In [1]:
import os
import glob
from entities import VOC2COCO

## Annotation convertion from PASCAL VOC to COCO
The annotation type used by the KAIST multispectral pedestrian dataset is not in official PASCAL VOC format. 
This makes it more difficult to convert the annotations to the YOLO format required for the YOLOV8 model.
We first convert the annotations to COCO and subsequently convert the COCO annotations to the YOLO format. 
Because of this custom PASCAL VOC format we could not use a out-of-the-box VOC 2 YOLO converter.
### 1. Setting the day and night source and target 

In [2]:
base_path = "B:\\multispectral-ped-detection\\data\\RAW\\kaist-cvpr15\\"
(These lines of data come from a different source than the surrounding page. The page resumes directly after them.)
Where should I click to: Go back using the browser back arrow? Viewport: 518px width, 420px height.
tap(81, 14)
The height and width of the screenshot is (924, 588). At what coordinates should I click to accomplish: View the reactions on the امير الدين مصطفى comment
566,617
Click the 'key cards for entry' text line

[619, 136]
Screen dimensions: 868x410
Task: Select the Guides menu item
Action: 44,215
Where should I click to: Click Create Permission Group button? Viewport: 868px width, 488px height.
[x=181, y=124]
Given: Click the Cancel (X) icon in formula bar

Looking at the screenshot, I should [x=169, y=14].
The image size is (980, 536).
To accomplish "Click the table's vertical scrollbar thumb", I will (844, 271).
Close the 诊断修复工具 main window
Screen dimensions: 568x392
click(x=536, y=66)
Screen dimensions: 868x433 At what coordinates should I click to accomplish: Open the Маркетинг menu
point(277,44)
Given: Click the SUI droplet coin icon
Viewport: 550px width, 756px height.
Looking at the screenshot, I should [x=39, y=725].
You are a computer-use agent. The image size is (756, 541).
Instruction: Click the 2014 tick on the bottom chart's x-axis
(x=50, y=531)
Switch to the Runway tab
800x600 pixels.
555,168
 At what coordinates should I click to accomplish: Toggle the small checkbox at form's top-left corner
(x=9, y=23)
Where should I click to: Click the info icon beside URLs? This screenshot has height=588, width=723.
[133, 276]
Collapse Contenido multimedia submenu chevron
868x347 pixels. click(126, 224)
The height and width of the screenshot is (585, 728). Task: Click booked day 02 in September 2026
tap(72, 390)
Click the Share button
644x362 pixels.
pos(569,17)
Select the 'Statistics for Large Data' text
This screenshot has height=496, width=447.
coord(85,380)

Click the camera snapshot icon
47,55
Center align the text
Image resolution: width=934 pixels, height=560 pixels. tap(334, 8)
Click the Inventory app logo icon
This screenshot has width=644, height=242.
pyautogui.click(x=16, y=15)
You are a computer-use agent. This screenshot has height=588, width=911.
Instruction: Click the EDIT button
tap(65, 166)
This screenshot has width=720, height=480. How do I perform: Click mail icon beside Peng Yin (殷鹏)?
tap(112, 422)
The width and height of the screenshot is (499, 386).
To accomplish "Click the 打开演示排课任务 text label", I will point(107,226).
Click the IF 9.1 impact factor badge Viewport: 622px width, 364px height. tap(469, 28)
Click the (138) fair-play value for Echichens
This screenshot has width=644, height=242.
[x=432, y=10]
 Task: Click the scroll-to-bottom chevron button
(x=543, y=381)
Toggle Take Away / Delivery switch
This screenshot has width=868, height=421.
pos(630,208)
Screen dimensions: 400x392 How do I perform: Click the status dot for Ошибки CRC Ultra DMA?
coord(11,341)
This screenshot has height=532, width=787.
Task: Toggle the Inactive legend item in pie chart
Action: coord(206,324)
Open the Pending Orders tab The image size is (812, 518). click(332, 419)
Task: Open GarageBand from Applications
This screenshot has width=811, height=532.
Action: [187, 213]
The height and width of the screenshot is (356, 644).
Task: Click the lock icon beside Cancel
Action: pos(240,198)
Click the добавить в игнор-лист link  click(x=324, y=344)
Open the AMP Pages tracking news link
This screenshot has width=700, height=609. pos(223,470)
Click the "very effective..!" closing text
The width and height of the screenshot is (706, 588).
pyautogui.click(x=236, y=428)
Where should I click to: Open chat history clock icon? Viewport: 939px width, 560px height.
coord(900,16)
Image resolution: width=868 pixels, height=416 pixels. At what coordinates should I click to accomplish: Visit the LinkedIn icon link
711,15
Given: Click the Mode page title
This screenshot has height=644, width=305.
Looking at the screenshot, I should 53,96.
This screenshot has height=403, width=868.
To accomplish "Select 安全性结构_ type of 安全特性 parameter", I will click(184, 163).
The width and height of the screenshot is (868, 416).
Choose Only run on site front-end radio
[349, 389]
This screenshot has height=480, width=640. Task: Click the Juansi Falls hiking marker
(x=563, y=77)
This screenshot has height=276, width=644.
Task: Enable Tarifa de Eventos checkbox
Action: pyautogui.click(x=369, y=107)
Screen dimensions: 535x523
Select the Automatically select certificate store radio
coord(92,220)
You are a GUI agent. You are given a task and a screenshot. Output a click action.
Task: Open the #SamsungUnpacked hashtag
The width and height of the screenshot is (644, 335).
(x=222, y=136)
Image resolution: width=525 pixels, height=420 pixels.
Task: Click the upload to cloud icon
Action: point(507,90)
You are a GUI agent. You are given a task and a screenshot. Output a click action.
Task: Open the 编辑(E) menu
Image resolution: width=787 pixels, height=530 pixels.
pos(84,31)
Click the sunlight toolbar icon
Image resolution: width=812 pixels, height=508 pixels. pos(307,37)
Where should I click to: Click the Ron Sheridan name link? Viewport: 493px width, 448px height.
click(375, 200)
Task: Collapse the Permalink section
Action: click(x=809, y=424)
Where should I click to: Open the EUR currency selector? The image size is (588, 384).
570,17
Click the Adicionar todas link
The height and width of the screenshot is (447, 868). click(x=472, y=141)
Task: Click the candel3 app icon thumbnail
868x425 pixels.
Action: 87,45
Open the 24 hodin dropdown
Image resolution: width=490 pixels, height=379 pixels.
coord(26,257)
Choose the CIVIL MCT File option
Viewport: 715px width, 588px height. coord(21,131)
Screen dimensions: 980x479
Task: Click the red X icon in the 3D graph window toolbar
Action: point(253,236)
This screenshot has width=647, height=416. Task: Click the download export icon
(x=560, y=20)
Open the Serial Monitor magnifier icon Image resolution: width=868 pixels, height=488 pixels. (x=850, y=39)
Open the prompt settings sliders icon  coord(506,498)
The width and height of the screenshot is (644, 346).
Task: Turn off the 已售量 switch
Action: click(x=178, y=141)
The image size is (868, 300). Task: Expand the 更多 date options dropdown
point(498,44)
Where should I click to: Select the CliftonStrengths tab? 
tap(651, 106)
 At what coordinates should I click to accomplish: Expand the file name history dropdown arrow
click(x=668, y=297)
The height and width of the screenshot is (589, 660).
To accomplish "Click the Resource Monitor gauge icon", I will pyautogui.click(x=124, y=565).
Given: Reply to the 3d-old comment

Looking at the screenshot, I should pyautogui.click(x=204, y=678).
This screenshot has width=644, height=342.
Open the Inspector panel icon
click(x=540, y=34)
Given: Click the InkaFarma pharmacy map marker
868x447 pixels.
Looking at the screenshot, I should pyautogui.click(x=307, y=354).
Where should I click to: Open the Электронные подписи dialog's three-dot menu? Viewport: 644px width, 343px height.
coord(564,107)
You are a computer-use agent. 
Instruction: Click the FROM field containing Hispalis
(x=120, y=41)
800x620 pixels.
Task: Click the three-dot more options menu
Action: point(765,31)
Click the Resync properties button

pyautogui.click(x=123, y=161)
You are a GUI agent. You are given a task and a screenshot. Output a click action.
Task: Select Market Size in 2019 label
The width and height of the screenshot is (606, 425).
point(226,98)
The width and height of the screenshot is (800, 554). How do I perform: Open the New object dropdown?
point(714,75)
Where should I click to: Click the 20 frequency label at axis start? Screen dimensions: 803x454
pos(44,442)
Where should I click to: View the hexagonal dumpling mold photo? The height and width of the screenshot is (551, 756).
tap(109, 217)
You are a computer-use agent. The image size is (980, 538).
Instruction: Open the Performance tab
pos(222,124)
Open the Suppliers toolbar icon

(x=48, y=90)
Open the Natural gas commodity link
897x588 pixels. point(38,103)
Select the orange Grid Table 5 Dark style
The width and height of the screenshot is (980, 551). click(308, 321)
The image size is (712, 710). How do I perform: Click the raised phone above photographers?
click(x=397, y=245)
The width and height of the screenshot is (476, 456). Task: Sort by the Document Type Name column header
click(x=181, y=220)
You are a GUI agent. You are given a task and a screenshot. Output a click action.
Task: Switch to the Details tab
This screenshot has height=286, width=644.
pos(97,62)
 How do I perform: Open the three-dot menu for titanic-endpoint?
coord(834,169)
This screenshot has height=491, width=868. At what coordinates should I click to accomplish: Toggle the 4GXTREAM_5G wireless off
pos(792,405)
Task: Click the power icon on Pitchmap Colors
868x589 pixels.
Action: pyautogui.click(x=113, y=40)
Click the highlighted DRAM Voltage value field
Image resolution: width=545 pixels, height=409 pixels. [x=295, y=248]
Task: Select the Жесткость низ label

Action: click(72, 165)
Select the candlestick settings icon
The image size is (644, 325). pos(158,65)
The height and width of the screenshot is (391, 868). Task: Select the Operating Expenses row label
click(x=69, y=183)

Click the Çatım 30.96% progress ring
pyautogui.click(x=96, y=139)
voc_day_annotation_paths = f'{base_path}annotations-xml-new-sanitized\\day\\**\\*.xml'
voc_night_annotation_paths = f'{base_path}annotations-xml-new-sanitized\\night\\**\\*.xml'

day_image_path = f'{base_path}images\\day\\'
night_image_path = f'{base_path}images\\night\\'

voc_day_annotations = glob.glob(voc_day_annotation_paths, recursive=True)
voc_night_annotations = glob.glob(voc_night_annotation_paths, recursive=True)


In [3]:
coco_day_annotations_path = "B:/multispectral-ped-detection/data/RAW/kaist-cvpr15/annotations-coco/day.json"
coco_night_annotations_path = "B:/multispectral-ped-detection/data/RAW/kaist-cvpr15/annotations-coco/night.json"

### 2. Converting to COCO
We created a custom VOC2COCO converter based on code from this github repo:
[https://github.com/yukkyo/voc2coco](https://github.com/yukkyo/voc2coco)

We convert both day and night seperately because we want to control the ratio day/night images when splitting the dataset into train/val/test sets

In [4]:
voc2coco = VOC2COCO()
voc2coco.convert(voc_day_annotations, coco_day_annotations_path, day_image_path)
voc2coco.convert(voc_night_annotations, coco_night_annotations_path, night_image_path)

Converting started


100%|██████████| 54542/54542 [1:07:32<00:00, 13.46it/s]


Saved COCO annotations to B:/multispectral-ped-detection/data/RAW/kaist-cvpr15/annotations-coco/day.json.
Converting started


100%|██████████| 25550/25550 [20:42<00:00, 20.56it/s] 


Saved COCO annotations to B:/multispectral-ped-detection/data/RAW/kaist-cvpr15/annotations-coco/night.json.